Transverse emission of isospin ratios as a probe of high-density symmetry energy in isotopic nuclear reactions

TL;DR

This study investigates how transverse emission ratios in isotopic nuclear reactions can serve as sensitive probes for the high-density behavior of nuclear symmetry energy, using a transport model to analyze various particle ratios.

Contribution

It introduces the use of double ratios of emitted particles as a reliable observable to determine the high-density symmetry energy in nuclear reactions.

Findings

Transverse momentum distribution of isospin ratios depends on symmetry energy stiffness.

Collision centrality influences the distribution structure of ratios.

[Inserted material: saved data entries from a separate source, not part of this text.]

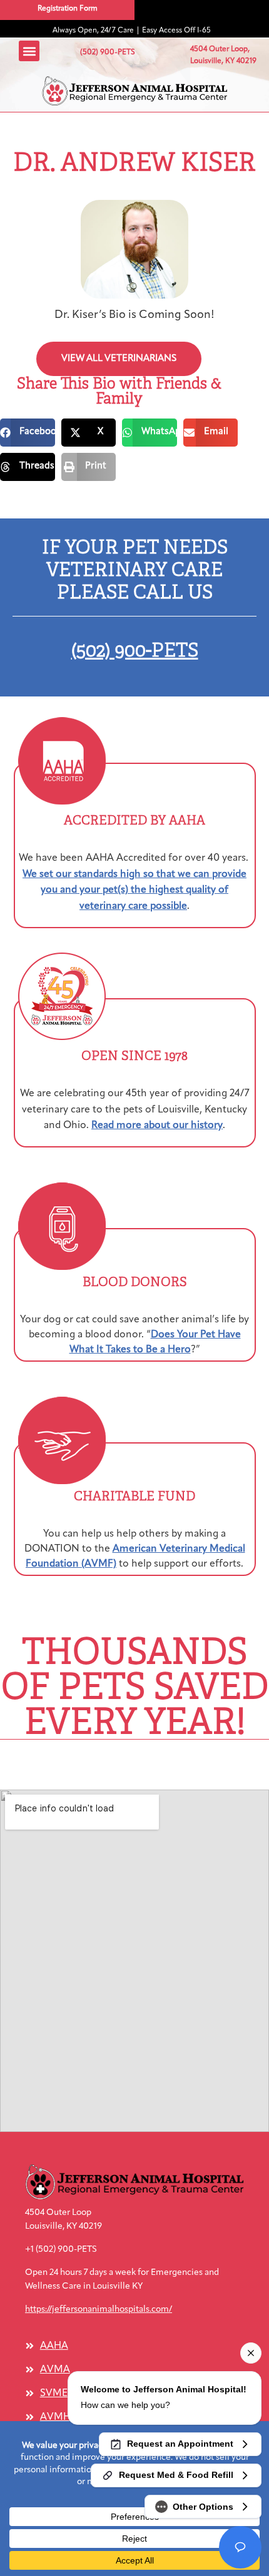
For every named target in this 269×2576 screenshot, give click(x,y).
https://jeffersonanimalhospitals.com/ (98, 2309)
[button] (135, 91)
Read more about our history (157, 1126)
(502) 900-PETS (134, 650)
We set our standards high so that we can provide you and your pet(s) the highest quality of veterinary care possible (134, 890)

Mass splitting of neutrons and protons affects the ratios but not the symmetry energy influence.

Abstract

Transverse emission of preequilibrium nucleons, light clusters (complex particles) and charged pions from the isotopic $^{112,124}$Sn+$^{112,124}$Sn reactions at a beam energy of 400\emph{A} MeV, to extract the high-density behavior of nuclear symmetry energy, are investigated within an isospin and momentum dependent transport model. Specifically, the double ratios of neutron/proton, triton/helium-3 and $\pi^{-}/\pi^{+}$ in the squeeze-out domain are analyzed systematically, which have the advantage of reducing the influence of the Coulomb force and less systematic errors. It is found that the transverse momentum distribution of isospin ratios strongly depend on the stiffness of nuclear symmetry energy, which would be a nice observable to extract the high-density symmetry energy. The collision centrality and the mass splitting of neutron and proton in nuclear medium play a significant role on the distribution structure of the ratios, but does not change the influence of symmetry energy on the spectrum.